TUSAYAN, Ariz. — Questions arose Oct. 12 after the Grand Canyon Watchdog, an online news blog covering Tusayan’s Town Council, released leaked audio between council members and a representative of the Stilo USA development group.
The recordings can be found here.
At their worst, the recordings appeared to suggest the town’s elected officials and Stilo were breaking open meeting laws, disparaging a forest service supervisor and keeping certain information out of the public purview. At their best, the recordings publicly aired deep-seated town grievances, punctuated with what Stilo calls a “poor attempt at humor.”

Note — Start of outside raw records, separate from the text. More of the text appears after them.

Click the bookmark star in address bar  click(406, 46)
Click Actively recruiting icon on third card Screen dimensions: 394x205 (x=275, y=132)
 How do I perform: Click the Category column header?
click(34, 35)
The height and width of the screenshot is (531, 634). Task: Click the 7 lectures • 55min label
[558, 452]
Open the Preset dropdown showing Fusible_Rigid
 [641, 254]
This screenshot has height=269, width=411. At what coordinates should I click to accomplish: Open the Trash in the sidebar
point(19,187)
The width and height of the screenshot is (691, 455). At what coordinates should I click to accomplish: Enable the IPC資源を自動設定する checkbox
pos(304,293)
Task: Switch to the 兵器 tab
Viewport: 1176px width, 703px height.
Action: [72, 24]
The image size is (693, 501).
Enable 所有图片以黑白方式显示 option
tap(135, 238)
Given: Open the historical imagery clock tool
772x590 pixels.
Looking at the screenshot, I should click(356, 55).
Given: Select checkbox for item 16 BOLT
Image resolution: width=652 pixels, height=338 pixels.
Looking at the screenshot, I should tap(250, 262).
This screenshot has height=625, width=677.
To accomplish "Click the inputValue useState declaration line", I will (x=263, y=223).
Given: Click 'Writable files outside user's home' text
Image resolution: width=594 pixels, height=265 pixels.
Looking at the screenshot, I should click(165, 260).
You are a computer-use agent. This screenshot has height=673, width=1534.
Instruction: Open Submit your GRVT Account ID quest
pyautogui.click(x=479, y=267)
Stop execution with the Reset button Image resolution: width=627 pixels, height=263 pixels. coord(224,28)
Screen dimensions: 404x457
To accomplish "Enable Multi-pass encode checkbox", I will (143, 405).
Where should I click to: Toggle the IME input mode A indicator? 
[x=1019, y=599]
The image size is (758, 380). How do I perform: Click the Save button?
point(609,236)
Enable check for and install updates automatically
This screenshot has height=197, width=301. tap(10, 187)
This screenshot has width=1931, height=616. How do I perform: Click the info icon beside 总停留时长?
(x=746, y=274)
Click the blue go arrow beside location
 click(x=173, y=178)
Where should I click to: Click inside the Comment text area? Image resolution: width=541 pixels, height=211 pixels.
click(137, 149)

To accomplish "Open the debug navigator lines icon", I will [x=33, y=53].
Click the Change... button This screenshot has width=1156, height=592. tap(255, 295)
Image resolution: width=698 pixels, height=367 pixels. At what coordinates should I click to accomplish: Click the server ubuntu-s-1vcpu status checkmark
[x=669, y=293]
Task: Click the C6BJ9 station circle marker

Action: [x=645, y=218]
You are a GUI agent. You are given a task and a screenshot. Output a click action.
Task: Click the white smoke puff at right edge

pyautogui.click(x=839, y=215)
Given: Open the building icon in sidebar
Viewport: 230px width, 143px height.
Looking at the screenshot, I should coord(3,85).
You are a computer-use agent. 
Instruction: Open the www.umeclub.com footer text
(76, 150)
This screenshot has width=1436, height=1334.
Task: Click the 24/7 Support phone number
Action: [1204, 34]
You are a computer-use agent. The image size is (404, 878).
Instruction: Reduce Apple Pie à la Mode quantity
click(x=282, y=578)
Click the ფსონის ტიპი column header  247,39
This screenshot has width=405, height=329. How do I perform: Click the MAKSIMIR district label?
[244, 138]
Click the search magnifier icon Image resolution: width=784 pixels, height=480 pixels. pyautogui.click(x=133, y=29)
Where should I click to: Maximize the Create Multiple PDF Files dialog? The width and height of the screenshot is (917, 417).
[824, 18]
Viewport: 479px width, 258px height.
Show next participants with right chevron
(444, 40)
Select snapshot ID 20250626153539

The recordings were made following a July 20 public hearing, after which the audio streaming and capturing software the town uses to publicly broadcast meetings was left on for nearly two hours. The content was available to anyone who left their web browser open after the conclusion of the meeting. Voices heard on the recordings include council member Al Montoya, Vice Mayor Becky Wirth, Town Manager Eric Duthie and Stilo representative Tom DePaolo. Mayor Craig Sanderson was also present for some of the recordings. Council members David Chavez and John Schoppmann were not present.
Open meeting laws require any gathering where a quorum of elected officials is present (in Tusayan’s case, three of five members) to be announced and open to the public.
Although three members were present following the public hearing, Duthie said at no time were all three (Montoya, Sanderson and Wirth) together in the same room.
“A review of the recordings show three of the members participating in conversations at various points: Vice-Mayor Wirth, Councilor Montoya and Mayor Sanderson, but at NO time were all three in the same room,” Duthie said in a statement. “The early portion of the recording details a conversation between Wirth and Montoya, and, no comments or sounds were in evidence of the mayor’s presence during this conversation. Mayor Sanderson is clearly heard entering the room, and conversing with Vice-Mayor Wirth, after the recording clearly shows Councilor Montoya’s departure.”
The recordings cover various other topics, including how to manage negative publicity associated with Stilo’s proposed 2.5-million square foot retail and lodging development west of town; using personal emails to relay information and what public documents the town can and cannot provide in response to a Freedom of Information Act (FOIA) request.
Although the recordings suggest that certain documents be personally conveyed or hidden, Duthie said that no public documents in possession of the town have been tampered with.
“As far as assertions that any documents or e-mails discussed in these recordings have been destroyed or withheld, all public records in possession of the town are available, and will be produced upon proper request,” he said.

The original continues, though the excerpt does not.